Continua Doglioni: «È importante ricordare i terremoti, perché il nostro cervello tende invece a voler rimuovere il ricordo delle tragedie, mentre invece la memoria di questi eventi terribili ci aiuta a porre in essere tutte le possibili strategie difensive dagli eventi futuri che inevitabilmente torneranno. Le nostre armi sono avanzare nelle conoscenze scientifiche per poter costruire una società resiliente alle catastrofi e diffondere la cultura della prevenzione. Per me l’evento di Amatrice è stato una frustata dolorosa dal punto di vista umano ma, come scienziato, uno stimolo forte per studiare con sempre maggiore determinazione l’origine dei terremoti».
Quindi sulla previsione dei terremoti: «La speranza c’è, ma l’obiettivo è ancora lontano, anche se si comincia a intravederne la possibilità. In Italia abbiamo registrato in media 20-25 terremoti distruttivi al secolo ed è quindi ragionevole attendersi un evento ogni 4-5 anni. Questa è la statistica. Non siamo in grado di prevedere dove e quando sarà il prossimo evento sismico per la sola ragione che ancora non conosciamo sufficientemente tutti i parametri e le condizioni fisiche che portano all’enucleazione di un terremoto.
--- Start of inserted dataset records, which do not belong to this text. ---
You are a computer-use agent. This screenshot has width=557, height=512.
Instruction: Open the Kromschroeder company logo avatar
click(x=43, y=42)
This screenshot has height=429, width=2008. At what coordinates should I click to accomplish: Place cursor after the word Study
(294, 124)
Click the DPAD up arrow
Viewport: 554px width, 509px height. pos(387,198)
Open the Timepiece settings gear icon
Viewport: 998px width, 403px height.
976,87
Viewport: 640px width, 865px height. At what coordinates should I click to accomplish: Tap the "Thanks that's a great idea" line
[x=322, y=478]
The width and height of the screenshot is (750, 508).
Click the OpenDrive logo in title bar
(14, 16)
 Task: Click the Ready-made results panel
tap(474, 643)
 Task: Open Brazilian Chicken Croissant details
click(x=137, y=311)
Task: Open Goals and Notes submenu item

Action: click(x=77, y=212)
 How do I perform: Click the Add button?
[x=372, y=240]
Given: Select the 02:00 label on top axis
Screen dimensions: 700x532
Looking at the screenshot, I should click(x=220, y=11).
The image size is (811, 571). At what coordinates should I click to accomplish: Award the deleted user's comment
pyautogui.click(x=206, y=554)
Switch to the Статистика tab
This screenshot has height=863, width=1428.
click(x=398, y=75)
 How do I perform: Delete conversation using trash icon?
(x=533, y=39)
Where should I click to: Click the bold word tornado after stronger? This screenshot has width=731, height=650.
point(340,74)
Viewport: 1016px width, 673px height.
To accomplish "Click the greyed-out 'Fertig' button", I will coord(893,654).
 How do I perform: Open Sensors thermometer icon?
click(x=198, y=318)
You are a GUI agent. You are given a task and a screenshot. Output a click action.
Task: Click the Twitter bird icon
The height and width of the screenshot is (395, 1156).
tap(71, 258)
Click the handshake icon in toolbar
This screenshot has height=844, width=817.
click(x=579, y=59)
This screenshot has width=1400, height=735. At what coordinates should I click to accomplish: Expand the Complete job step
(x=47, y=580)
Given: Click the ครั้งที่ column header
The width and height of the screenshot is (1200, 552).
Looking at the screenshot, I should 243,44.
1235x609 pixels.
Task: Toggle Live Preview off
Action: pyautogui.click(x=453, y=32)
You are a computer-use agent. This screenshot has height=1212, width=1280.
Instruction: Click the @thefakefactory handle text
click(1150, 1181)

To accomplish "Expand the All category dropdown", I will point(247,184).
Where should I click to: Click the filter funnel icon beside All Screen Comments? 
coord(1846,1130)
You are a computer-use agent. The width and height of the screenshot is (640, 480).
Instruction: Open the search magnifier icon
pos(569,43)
Sappiamo, però, che questo obiettivo è possibile: si tratta di studiare e misurare capillarmente tutto quello che la Terra ci permette di misurare: variazioni della sismicità, delle falde acquifere, delle modificazioni nel sottosuolo della velocità delle onde sismiche, delle variazioni delle velocità tra le stazioni GPS, ecc», continua il presidente dell’Ingv, «anche a seguito dello stimolo della sequenza iniziata col terremoto di Amatrice, l’Istituto sta investendo moltissimo nell’implementazione e nell’infittimento delle reti multiparametriche di monitoraggio che, grazie anche all’intelligenza artificiale e l’utilizzo di grandi sistemi di calcolo, ci permetteranno forse di avere col tempo stime previsionali affidabili».